I am staying about a mile from the Abbey, so I head back into the city and find the place, which looks like this, outside and inside:

Finally getting here is, predictably, anti-climactic: no trumpets sounding my arrival, no committee of angels to welcome me. Quickly weary of the crowds of tourists (yes, I know I am one of them), I head out again and find the Sacren's Head pub, where Dickens reputedly wrote sections of The Pickwick Papers. The pub even has this:
It is a nice touch, especially because Dickens is one of my favorite authors, and I started this trip to England with a visit to the Dickens' House (a small museum) in London. I order a Guinness from the bartender, find a seat near the window, and let myself sink into relaxation. This adventure is over.

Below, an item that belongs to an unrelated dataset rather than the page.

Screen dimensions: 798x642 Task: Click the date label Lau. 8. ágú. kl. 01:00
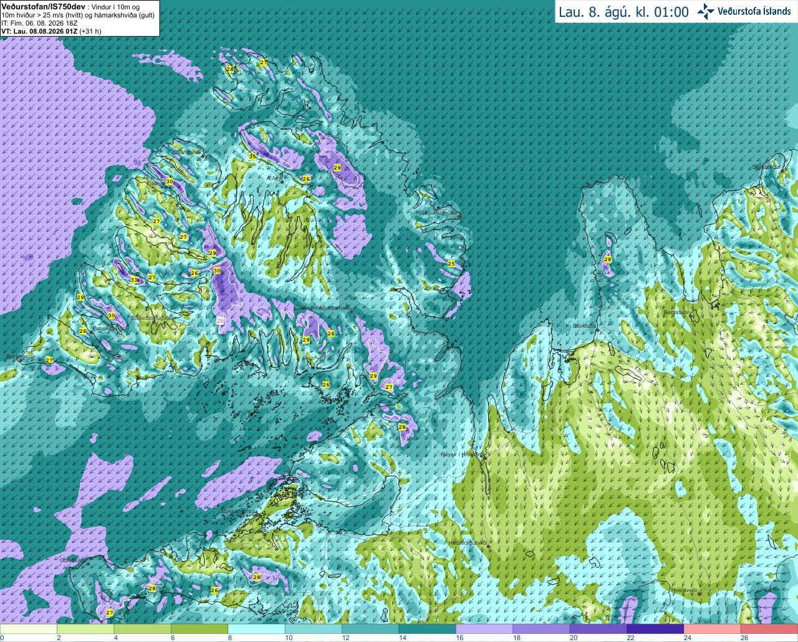pyautogui.click(x=623, y=11)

Wednesday, August 10, 2016

Getting Beyond the Familiar #2: We Begin Walking Part E

Breakfast at the Sodbury House at, again, about 7:30. My legs are tired from the previous day's hike, but the rest of me is anticipating what lies ahead over what should be only 10 miles or so. Imagine: 10 miles seeming like an easy stroll. Before I leave I speak with one of the owners about traveling, how he's a bike rider and recently rode to London in about 6 hours. We talk about bikes. We talk about his travels to Las Vegas and Florida. And then I am out the door. The weather is good.

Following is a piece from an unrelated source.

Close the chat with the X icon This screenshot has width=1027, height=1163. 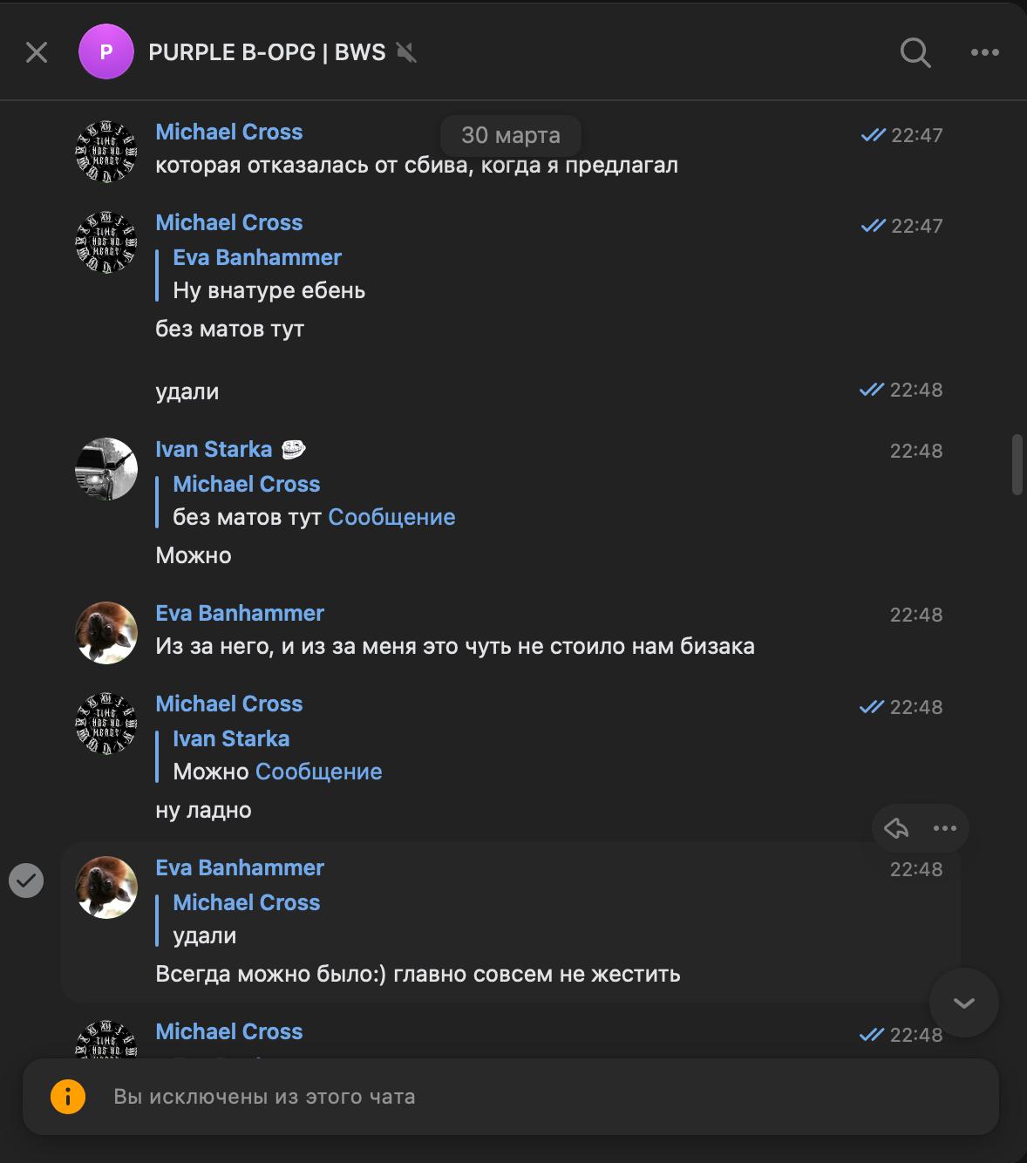(37, 52)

I retrace some of my steps from the day before and turn right at The Dog Inn, heading down a paved road until I'm once again in the woods, then out of them and walking through fields. I look at some notes in the guidebook: "Extensive views across fields to hills"; "ornamental bridge"; "take care: busy road." And there are several busy roads, it seems--not the country lanes I might expect, but full-blown expressways. Some views I see look like this:



At one point begin hearing the noise of motorcycle engines, a noise so out of place and grating. I look in my guidebook and see the note "motocross track," and for half an hour I hear the engines before, just over a hill to my left, I see an occasional motorcycle in mid-air. Later, I find a sign announcing that I am just 2 miles from Cold Ashton, where I will spend the night. I am happy to be so close, but I am also bordering on despondence because with each step over the past few days I become quite at home with being outside. I think that, if a person planned well enough, he could carry a small tent and backpack and spend the nights outside, as well. Not long later I pass through the small town--really not much of one, really--of Pennsylvania, where I find a fuel station/mini-mart in which I buy a sandwich and drink for dinner. I cross another highway, hike diagonally across a field, and find that the trail cuts through a churchyard, which looks like this:

Because I have arrived in Cold Ashton earlier than I expected, I linger in the churchyard and walk among the headstones. Some are old, some quite new. One thing about death, I guess, is it's always there. I find the Laburnum Cottage, where I will be staying, but rather than check in right away I head up a small country lane. And there, coming toward me, are a woman and her dog. I barely notice the dog. The woman is dressed in shorts and a bikini top, with a wide hat on her head. The woman has the whitest, most pure skin I have ever seen on an adult human being, and I am aware that I look as though I have just left the trail after a long day of hiking. I keep walking. She and the dog keep walking. Moments later I turn around to check into the Cottage, and I see that the woman seems to have more clothes on than she had earlier. She and her dog turn, too, so that they are coming toward me again. The dog, though, suddenly turns left, and the woman follows. In moments I am where they had been, but there is no trace of them.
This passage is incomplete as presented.